◆ EXERCISE REQUIREMENTS
Begin at the top of the records and copy each line exactly. The line containing "Image resolution: width=1080" is the last one to include.

◆ DATA FOR REVIEW
####

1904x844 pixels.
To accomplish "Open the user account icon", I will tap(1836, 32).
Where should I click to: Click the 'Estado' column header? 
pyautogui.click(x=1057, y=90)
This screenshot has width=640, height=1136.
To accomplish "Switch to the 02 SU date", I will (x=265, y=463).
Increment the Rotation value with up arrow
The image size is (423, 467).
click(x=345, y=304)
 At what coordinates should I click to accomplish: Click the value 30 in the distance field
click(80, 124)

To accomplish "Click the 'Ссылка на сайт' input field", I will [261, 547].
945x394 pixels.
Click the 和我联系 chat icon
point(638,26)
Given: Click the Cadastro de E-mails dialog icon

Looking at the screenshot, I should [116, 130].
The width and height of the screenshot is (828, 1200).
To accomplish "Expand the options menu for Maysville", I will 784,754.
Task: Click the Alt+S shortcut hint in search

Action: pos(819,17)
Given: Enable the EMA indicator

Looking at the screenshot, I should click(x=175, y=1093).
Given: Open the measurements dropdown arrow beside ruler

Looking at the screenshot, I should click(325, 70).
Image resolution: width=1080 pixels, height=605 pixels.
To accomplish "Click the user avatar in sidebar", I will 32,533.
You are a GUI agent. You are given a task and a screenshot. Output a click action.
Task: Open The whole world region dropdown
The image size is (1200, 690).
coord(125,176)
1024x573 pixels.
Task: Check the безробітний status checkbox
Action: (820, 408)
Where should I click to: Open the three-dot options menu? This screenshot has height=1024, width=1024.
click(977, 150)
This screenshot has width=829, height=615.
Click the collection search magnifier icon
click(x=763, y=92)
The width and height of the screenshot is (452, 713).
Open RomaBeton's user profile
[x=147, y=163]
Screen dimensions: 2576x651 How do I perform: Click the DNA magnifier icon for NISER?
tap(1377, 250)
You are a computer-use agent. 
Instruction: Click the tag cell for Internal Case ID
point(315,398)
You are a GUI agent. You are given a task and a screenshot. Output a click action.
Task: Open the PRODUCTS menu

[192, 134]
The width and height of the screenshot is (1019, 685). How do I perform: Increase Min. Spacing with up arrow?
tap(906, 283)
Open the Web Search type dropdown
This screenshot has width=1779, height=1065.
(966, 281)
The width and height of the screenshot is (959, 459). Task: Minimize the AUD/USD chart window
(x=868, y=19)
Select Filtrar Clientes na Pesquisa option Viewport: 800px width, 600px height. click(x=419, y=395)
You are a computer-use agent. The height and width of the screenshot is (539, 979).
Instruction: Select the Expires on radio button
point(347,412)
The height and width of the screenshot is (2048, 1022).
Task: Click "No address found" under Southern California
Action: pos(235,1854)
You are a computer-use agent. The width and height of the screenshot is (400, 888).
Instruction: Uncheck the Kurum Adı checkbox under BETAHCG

####

◆ WRITTEN SOLUTION
1904x844 pixels.
To accomplish "Open the user account icon", I will tap(1836, 32).
Where should I click to: Click the 'Estado' column header? 
pyautogui.click(x=1057, y=90)
This screenshot has width=640, height=1136.
To accomplish "Switch to the 02 SU date", I will (x=265, y=463).
Increment the Rotation value with up arrow
The image size is (423, 467).
click(x=345, y=304)
 At what coordinates should I click to accomplish: Click the value 30 in the distance field
click(80, 124)

To accomplish "Click the 'Ссылка на сайт' input field", I will [261, 547].
945x394 pixels.
Click the 和我联系 chat icon
point(638,26)
Given: Click the Cadastro de E-mails dialog icon

Looking at the screenshot, I should [116, 130].
The width and height of the screenshot is (828, 1200).
To accomplish "Expand the options menu for Maysville", I will 784,754.
Task: Click the Alt+S shortcut hint in search

Action: pos(819,17)
Given: Enable the EMA indicator

Looking at the screenshot, I should click(x=175, y=1093).
Given: Open the measurements dropdown arrow beside ruler

Looking at the screenshot, I should click(325, 70).
Image resolution: width=1080 pixels, height=605 pixels.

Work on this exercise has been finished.